> **WORK REQUIRED**
From the first entry to the last, copy everything exactly except the pictures.

> **RECORDS SUPPLIED**
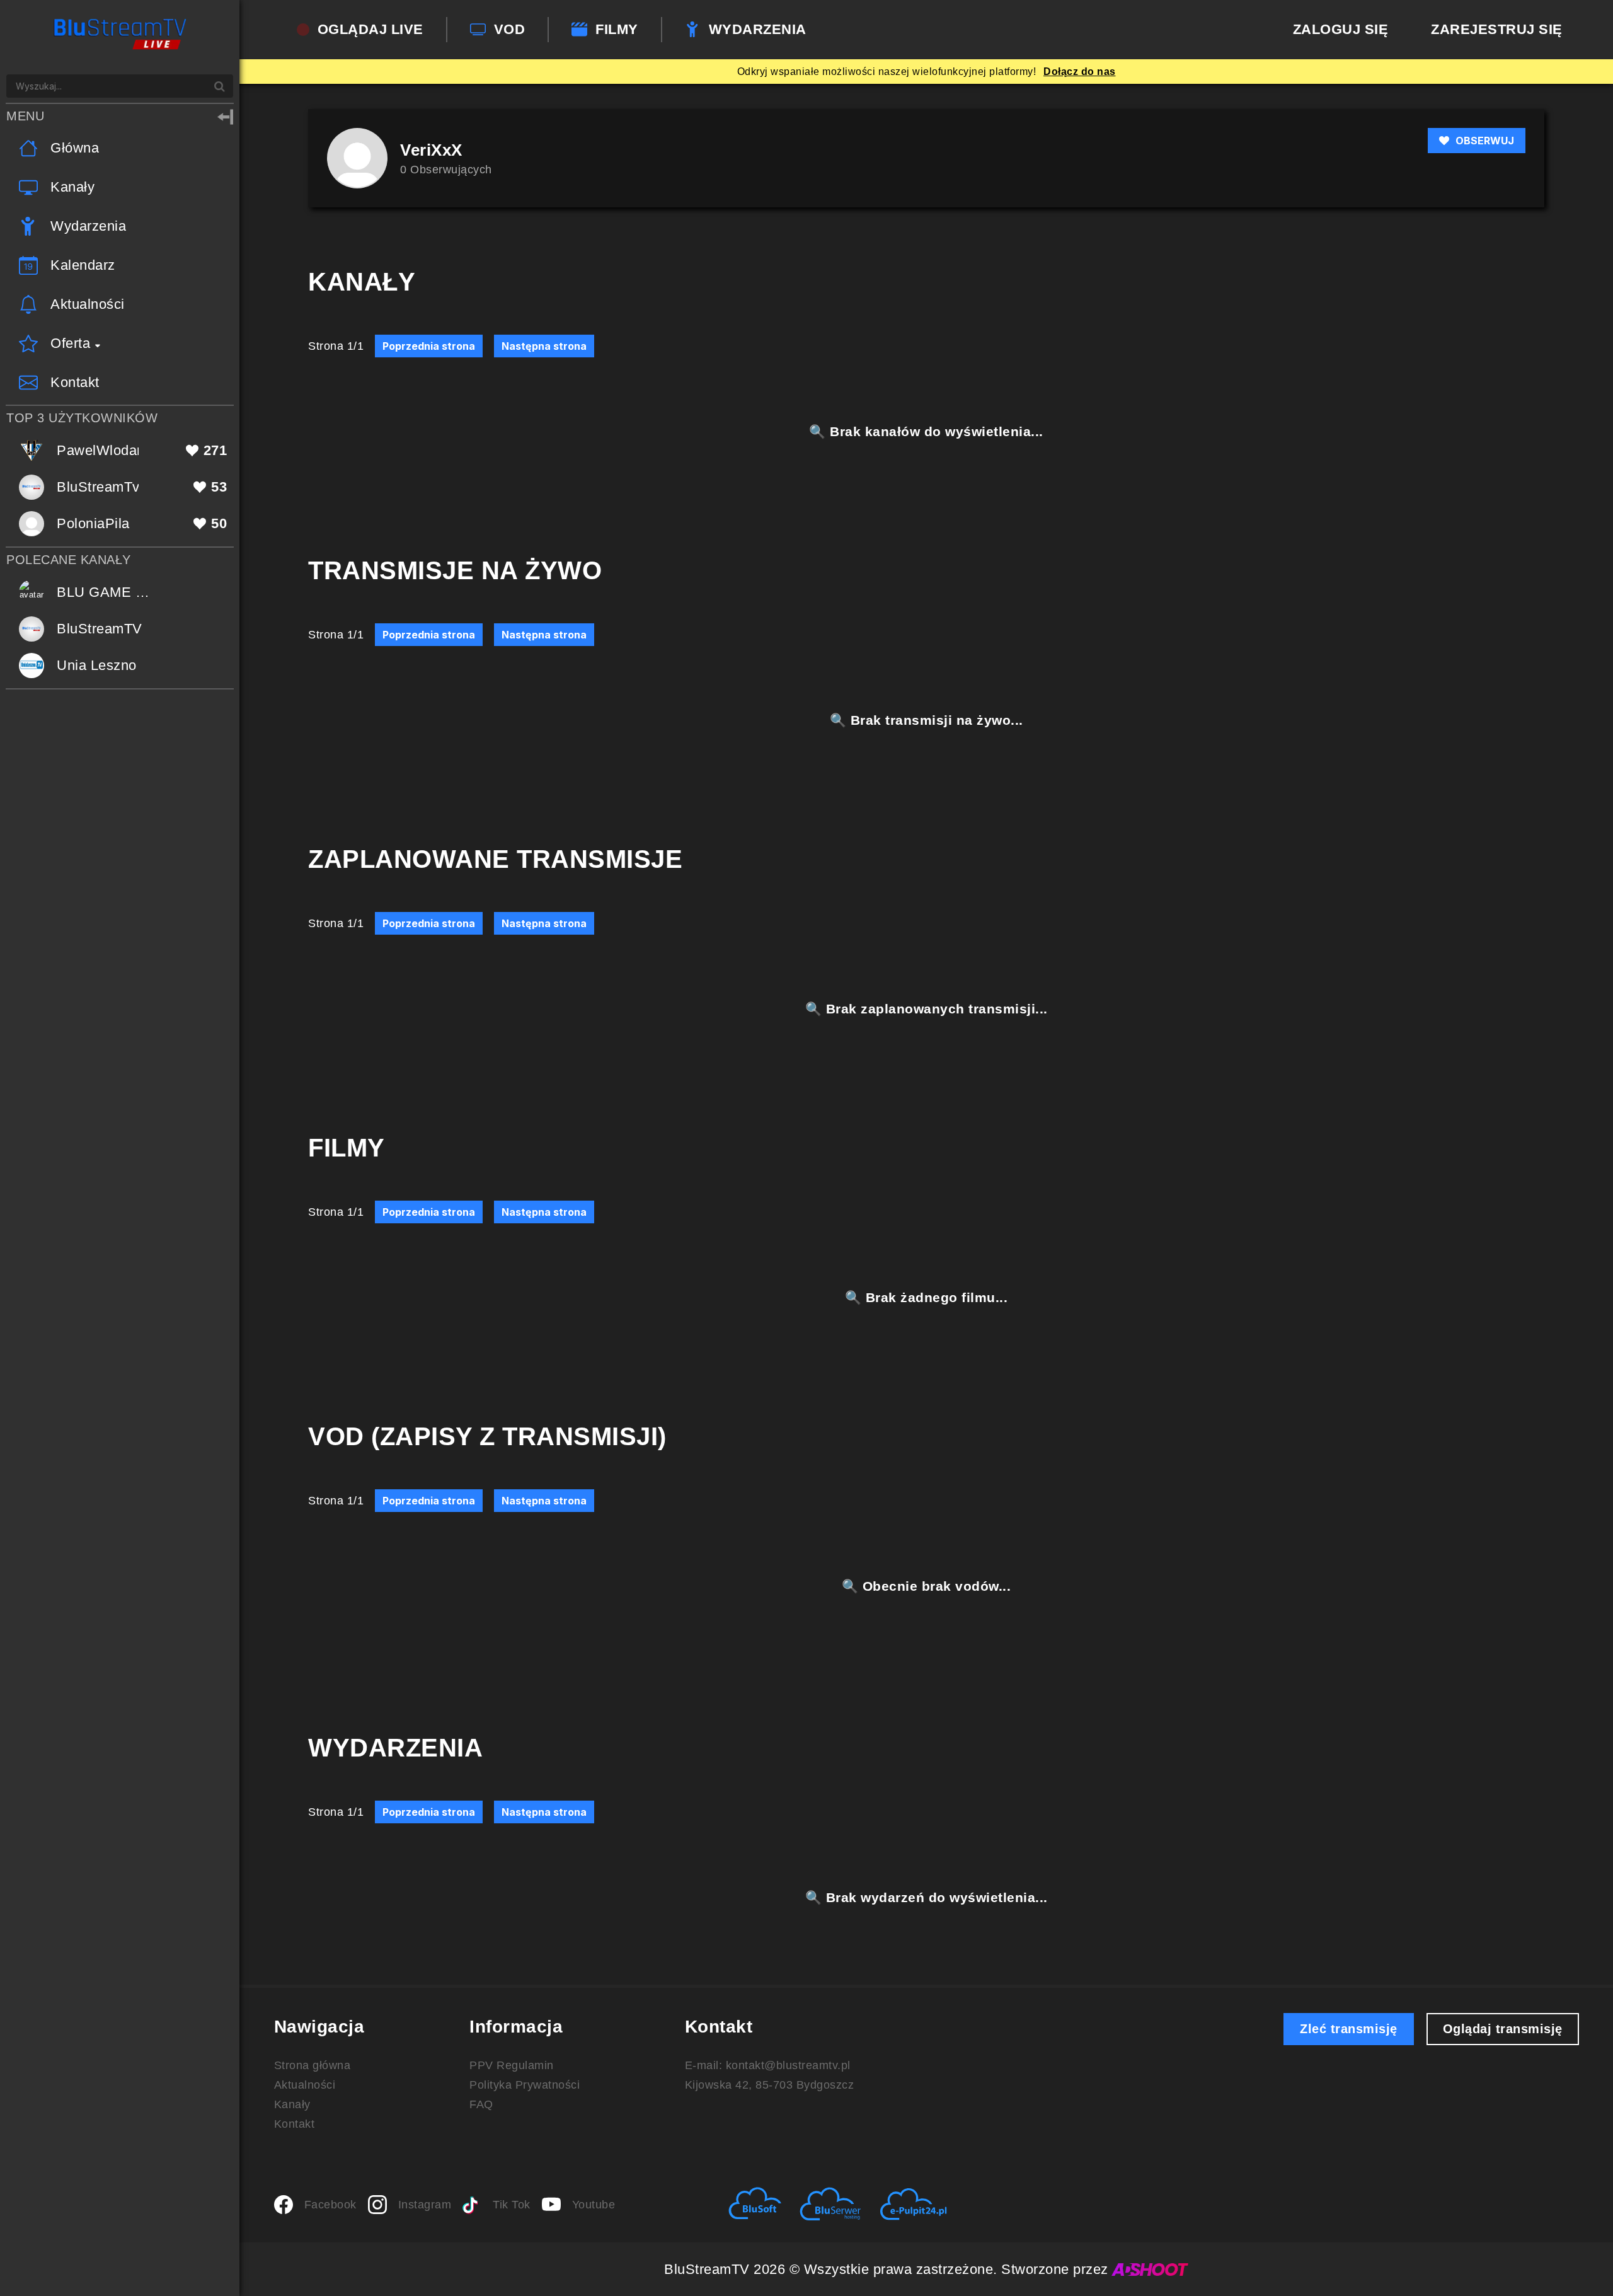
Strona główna (312, 2065)
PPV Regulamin (511, 2065)
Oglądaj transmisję (1503, 2029)
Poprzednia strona (428, 346)
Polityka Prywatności (524, 2085)
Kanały (292, 2104)
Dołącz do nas (1079, 71)
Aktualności (305, 2085)
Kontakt (294, 2124)
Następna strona (544, 346)
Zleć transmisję (1349, 2029)
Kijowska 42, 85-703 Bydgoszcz (769, 2085)
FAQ (481, 2104)
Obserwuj (1484, 140)
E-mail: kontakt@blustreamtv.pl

> **SOLUTION TO THIS PROBLEM**
Strona główna (312, 2065)
PPV Regulamin (511, 2065)
Oglądaj transmisję (1503, 2029)
Poprzednia strona (428, 346)
Polityka Prywatności (524, 2085)
Kanały (292, 2104)
Dołącz do nas (1079, 71)
Aktualności (305, 2085)
Kontakt (294, 2124)
Następna strona (544, 346)
Zleć transmisję (1349, 2029)
Kijowska 42, 85-703 Bydgoszcz (769, 2085)
FAQ (481, 2104)
Obserwuj (1484, 140)
E-mail: kontakt@blustreamtv.pl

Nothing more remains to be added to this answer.